C) Gains in leisure time are dollar-valued and included in real per capita Gross Domestic Product (GDP) gains.
D) Gains in leisure time are not included in Gross Domestic Product (GDP), so any increase in real per capita Gross Domestic Product (GDP) will understate the nation's actual economic growth.
23) How should per capita real Gross Domestic Product (GDP) be used?
A) It is an accurate measure of economic well-being.
B) It is a reasonably good measure of productive activity.
C) Per capita real Gross Domestic Product (GDP) is a good gauge of a nation's quality of life because it takes into account a nation's cultural and spiritual values.
D) All of the above.
24) Does economic growth have any negative side effects?
A) No. Every person in a nation experiencing economic growth will benefit.
B) No, because where negative side effects do occur, a nation's government is required to neutralize them.
C) Quite possibly. Some say economic growth puts people on a never-ending quest to satisfy newly created wants, so we always feel disappointed with our lives.
D) Yes, but only for the poorest segment of a nation's population.
25) Countries are concerned about small changes in their average annual growth rates in per capita income because
A) growth rates tend to decline over time.
B) the power of compounding means small changes have large effects over time.
C) the faster a country grows today, the less it will be able to consume in the future.
D) growth rates are a factor in U.N. participation.
26) Suppose that Country A and Country B each had the same per capita real Gross Domestic Product (GDP) of $10,000 in 2008. Country A's per capital real Gross Domestic Product (GDP) had a growth rate of 3 percent per year and Country B's per capital real Gross Domestic Product (GDP) had a growth rate of 4 percent per year. By 2013, the per-capita real Gross Domestic Product (GDP) for the two countries, respectively, were
A) $11,941 and $12,653.
B) $11,593 and $12,167.
C) $10,300 and $10,400.
D) $14,000 and $16,000.
27) Economic growth is measured by
A) increases in GDP.
B) increases in per capita real GDP.
C) increases in the population.
D) increases in the value of the total output of society.
28) Economic growth can be depicted as
A) a movement up on the production possibilities curve.
B) a movement down on the production possibilities curve.
C) an outward shift on the production possibilities curve.
D) an inward shift on the production possibilities curve.

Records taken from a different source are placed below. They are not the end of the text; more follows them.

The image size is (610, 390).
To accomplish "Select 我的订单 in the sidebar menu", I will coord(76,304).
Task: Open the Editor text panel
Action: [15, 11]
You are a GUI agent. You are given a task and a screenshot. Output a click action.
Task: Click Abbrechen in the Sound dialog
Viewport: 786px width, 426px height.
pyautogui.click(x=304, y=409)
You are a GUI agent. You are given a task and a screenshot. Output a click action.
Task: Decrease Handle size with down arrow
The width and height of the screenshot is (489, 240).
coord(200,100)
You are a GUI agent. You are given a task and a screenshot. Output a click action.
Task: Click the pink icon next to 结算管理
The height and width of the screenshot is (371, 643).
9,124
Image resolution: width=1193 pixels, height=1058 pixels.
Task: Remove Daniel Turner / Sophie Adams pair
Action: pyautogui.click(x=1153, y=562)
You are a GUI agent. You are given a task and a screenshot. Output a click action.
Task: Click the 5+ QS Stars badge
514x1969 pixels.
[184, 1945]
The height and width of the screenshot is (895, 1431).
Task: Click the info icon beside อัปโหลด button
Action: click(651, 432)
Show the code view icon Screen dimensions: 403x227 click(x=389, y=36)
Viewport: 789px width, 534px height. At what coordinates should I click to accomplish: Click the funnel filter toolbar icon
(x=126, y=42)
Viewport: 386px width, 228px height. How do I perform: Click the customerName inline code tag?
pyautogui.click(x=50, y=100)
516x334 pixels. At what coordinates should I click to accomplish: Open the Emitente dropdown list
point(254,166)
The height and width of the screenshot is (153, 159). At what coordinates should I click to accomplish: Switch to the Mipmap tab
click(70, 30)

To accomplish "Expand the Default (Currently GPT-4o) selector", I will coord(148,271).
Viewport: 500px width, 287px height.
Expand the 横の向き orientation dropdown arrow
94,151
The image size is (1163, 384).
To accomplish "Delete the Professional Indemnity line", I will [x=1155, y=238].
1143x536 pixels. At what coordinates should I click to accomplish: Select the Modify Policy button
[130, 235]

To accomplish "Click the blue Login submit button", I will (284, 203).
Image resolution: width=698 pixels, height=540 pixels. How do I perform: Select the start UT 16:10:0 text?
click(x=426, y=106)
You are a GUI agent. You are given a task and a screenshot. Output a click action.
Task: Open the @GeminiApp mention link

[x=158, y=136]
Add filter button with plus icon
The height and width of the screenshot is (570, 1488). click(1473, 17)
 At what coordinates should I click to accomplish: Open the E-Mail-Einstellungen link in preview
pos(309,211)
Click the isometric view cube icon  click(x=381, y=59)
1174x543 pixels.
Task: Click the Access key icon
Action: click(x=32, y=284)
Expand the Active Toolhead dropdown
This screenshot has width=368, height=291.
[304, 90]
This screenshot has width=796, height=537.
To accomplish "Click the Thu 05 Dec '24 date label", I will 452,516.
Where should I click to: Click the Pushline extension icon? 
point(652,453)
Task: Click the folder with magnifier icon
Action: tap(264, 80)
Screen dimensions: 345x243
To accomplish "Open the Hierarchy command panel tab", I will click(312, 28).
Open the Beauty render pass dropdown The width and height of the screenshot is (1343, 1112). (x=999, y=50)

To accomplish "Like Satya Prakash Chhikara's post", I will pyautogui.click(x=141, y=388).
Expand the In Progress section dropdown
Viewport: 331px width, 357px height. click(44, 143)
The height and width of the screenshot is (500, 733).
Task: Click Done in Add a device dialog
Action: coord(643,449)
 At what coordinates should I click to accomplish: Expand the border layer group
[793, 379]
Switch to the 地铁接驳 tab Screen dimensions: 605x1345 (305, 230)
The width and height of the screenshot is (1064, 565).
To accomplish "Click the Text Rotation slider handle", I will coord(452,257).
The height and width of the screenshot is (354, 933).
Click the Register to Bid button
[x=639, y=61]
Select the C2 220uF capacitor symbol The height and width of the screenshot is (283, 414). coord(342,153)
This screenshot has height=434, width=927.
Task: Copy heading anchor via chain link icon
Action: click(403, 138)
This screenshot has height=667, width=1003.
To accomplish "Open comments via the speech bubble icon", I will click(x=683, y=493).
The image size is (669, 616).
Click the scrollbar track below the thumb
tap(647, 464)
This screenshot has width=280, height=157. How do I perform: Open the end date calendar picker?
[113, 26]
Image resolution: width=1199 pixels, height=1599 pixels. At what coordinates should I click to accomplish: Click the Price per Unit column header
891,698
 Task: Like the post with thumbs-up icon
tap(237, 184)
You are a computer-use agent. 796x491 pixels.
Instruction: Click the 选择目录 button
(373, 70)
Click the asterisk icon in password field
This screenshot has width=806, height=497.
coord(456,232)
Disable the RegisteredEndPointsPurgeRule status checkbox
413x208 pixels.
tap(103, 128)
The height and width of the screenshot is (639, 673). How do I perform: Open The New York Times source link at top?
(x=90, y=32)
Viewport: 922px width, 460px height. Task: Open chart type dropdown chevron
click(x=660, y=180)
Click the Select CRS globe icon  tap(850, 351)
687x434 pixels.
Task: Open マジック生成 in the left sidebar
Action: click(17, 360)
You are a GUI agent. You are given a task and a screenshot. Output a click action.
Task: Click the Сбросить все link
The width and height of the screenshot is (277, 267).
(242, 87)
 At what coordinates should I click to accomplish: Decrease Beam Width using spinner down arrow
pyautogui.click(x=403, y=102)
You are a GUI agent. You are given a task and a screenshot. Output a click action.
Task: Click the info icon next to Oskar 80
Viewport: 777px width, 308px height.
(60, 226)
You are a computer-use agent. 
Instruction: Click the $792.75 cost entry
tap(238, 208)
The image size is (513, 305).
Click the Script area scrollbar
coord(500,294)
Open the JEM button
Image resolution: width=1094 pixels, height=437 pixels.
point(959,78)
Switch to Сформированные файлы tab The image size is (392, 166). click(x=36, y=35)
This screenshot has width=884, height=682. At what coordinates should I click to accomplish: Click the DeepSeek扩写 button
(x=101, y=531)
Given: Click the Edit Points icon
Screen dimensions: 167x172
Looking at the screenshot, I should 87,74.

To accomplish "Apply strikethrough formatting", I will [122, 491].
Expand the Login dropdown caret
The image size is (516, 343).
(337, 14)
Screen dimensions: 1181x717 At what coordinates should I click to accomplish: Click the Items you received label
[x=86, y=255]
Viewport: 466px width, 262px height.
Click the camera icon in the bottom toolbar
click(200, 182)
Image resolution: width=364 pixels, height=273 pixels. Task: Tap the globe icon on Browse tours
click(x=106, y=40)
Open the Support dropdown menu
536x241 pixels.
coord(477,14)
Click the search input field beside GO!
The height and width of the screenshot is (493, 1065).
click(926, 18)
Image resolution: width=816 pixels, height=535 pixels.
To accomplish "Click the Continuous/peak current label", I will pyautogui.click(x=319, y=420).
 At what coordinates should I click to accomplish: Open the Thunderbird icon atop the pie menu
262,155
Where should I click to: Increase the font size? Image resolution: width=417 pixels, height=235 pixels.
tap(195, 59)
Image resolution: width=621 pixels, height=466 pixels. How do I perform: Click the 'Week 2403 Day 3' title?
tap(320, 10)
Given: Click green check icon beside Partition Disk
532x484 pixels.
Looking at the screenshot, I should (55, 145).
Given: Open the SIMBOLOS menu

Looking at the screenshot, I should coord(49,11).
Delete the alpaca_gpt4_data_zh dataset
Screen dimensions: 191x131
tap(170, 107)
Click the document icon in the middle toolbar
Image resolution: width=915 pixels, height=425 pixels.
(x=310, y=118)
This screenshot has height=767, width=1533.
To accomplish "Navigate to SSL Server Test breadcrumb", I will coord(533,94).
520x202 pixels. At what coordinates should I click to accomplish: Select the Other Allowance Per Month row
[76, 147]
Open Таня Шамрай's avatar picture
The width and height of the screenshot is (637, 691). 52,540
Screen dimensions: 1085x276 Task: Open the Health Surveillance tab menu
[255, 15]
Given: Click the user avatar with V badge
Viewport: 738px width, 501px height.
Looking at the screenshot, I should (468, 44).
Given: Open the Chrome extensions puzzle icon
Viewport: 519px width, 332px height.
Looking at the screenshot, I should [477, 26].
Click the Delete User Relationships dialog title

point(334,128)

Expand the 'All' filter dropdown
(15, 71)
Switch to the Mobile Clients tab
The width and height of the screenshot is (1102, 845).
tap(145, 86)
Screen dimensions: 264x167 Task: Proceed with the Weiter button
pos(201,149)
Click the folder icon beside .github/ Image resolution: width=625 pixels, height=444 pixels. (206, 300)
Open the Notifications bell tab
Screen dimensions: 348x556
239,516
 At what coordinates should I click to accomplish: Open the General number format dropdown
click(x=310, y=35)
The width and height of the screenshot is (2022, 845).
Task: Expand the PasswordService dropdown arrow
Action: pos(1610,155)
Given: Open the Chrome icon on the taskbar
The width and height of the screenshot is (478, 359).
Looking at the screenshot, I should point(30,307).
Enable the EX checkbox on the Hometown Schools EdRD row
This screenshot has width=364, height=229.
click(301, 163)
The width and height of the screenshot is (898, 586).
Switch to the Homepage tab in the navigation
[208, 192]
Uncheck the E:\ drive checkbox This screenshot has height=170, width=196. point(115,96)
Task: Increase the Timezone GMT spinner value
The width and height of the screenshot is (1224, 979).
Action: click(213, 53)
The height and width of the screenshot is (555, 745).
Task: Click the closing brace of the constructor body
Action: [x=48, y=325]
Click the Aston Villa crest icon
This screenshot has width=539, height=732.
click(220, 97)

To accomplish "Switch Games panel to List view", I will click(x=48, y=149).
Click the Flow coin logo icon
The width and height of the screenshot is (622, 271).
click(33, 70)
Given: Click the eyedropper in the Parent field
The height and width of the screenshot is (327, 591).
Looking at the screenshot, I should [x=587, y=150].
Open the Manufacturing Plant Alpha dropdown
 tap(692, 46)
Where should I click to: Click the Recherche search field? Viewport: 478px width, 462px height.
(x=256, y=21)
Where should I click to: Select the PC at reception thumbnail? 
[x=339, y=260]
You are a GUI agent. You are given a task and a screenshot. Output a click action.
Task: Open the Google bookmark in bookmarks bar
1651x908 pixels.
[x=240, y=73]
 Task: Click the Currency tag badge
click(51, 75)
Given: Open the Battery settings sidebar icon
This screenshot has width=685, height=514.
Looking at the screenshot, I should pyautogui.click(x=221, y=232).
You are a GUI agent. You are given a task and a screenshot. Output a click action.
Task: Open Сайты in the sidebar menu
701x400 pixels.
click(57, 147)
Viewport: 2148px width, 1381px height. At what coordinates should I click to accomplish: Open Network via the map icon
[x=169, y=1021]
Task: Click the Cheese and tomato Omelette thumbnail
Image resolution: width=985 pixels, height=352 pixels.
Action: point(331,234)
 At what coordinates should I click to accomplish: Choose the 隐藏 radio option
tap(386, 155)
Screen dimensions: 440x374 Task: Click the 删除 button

29) Economic growth can be defined as a percentage increase in
A) per capita real GDP.
B) real GDP.
C) nominal GDP.
D) consumption by households.
30) Which of the following statements is NOT true about economic growth?
A) When growth occurs the production possibilities curve shifts outward.
B) Growth represents an increase in a nation's productive capacity.
C) Growth is measured as the overall level of real GDP.
D) Growth generally means that overall the members of the nation are better off materially.